Sunday, Oct 22, 2017 | Last Update : 01:41 PM IST
Police said Mason was treated for exposure and dehydration, but was otherwise in 'remarkably fine spirits'.
Melbourne: A 21-year-old man has scripted an incredible tale of survival after crashing his car while travelling through a desolate Australian outback by walking about 140 km before getting help and drinking his own urine to stay alive.
Technician Thomas Mason was working in a remote community near the Northern Territory and South Australia border last week.
After finishing the job, he was driving down a remote track near Yulara when he swerved to avoid a herd of wild camels and rolled his car.
Mason escaped without injury but was stranded without water in one of the most desolate and unforgiving places in Australia.
He was stranded about 150 km from the nearest town in the Northern Territory last Wednesday. He trekked for more than two days and resorted to drinking his own urine before being rescued, police said.
"I knew I was either going to be out there and die or get back to the highway and see somebody," Mason told 9NEWS.
With no food, just a few clothes and a torch, he began walking. Mason had lost phone reception that day and no-one was expecting to hear from him for another 24 hours.
"It definitely went through my mind, thinking how long would it take for someone to realise I'm not actually coming anymore," he said.
Incredibly, he found a water tank and a bottle of water on the side of the road.
But it only went so far and he was forced to drink his own urine to survive.
"There was about three or four times on the dirt road that I was ready to stop and give up completely," he said.
After about two days when their son had not checked in Gary and Debbie Mason knew something was wrong.

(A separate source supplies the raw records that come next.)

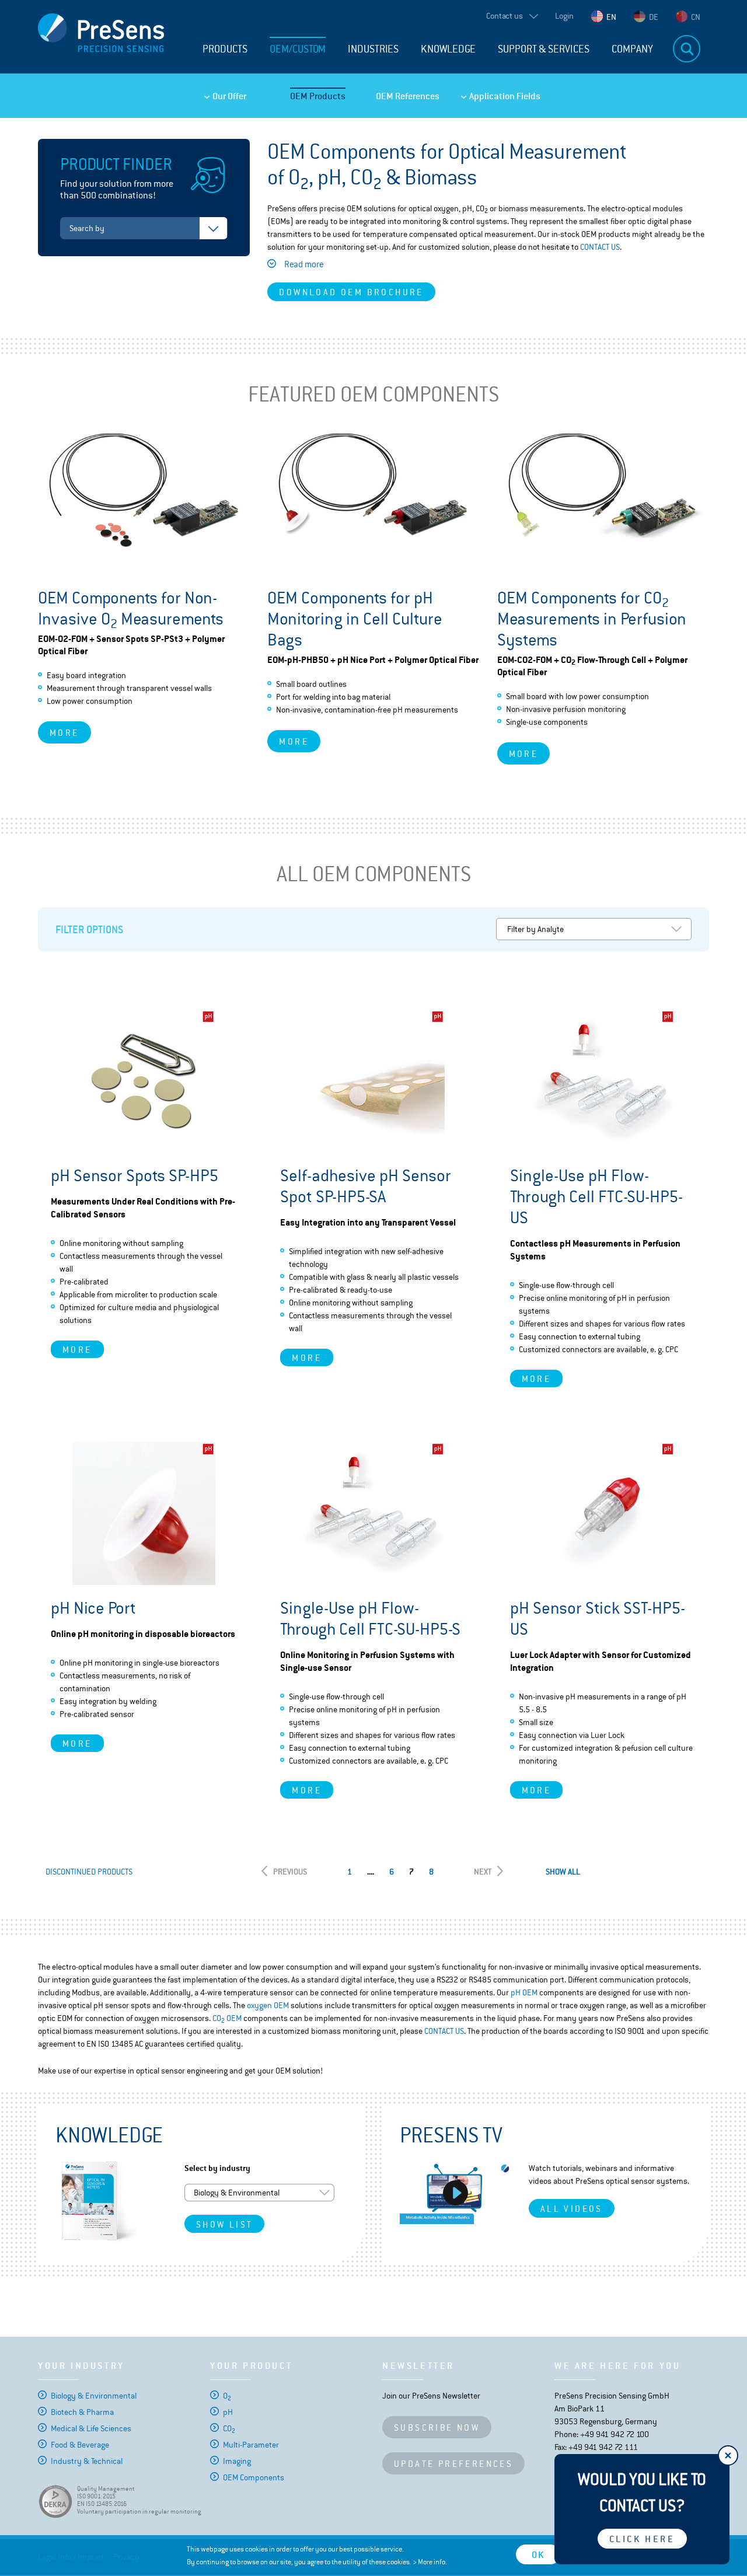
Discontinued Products (89, 1871)
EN (611, 17)
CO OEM (227, 2018)
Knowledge (448, 49)
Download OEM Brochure (351, 292)
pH (228, 2412)
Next (482, 1871)
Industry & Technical (87, 2461)
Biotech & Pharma (82, 2412)
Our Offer (229, 96)
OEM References (407, 96)
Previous (290, 1871)
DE (653, 17)
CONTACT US (600, 247)
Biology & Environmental (94, 2395)
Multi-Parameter (251, 2444)
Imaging (237, 2461)
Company (632, 49)
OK (538, 2555)
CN (695, 17)
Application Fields (504, 96)
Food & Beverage (80, 2444)
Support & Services (543, 49)
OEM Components (253, 2477)
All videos (571, 2208)
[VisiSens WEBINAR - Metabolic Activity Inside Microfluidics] (455, 2193)
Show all (563, 1871)
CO (229, 2428)
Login (564, 16)
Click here (642, 2539)
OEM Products (317, 96)
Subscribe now (437, 2427)
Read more (304, 264)
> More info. (430, 2562)
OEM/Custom (298, 49)
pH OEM (524, 1992)
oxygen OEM (268, 2005)
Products (225, 49)
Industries (373, 49)
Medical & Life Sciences (91, 2428)
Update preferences (453, 2463)
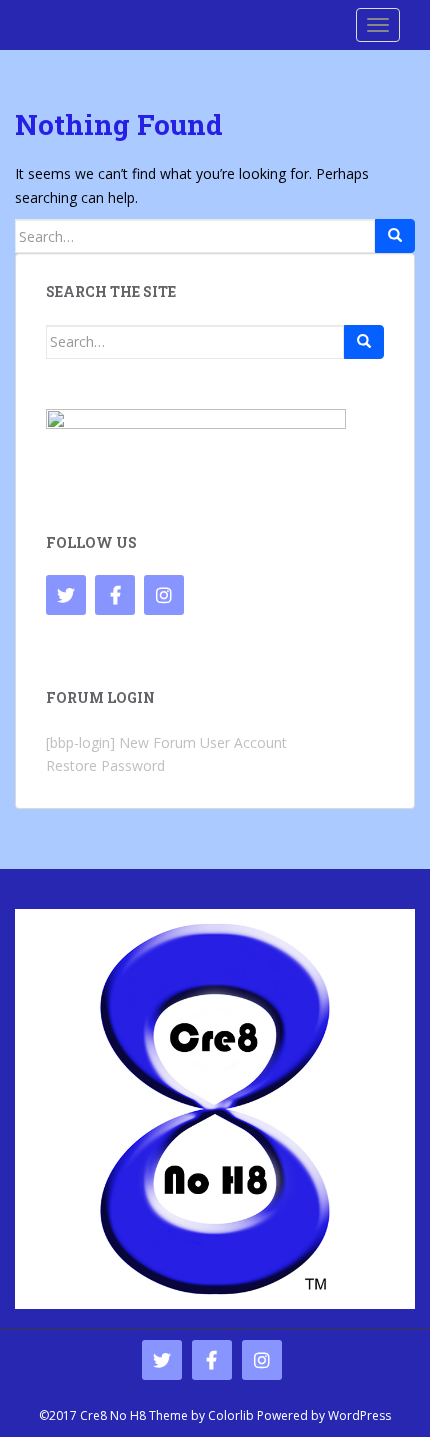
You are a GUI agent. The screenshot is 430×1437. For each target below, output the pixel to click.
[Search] (395, 236)
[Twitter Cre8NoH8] (66, 595)
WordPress (359, 1415)
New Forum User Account (203, 742)
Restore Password (105, 765)
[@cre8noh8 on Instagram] (164, 595)
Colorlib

By the time, Mason found a main road on Friday night, he had been in the outback for 60 hours and had walked 140 km.
He eventually found help and got in contact with his anxious mother and father.
"I couldn't imagine being out here another night if they did not come and find me," Mason said. "I'm lucky to be here," he added.
Police said Mason was treated for exposure and dehydration, but was otherwise in "remarkably fine spirits".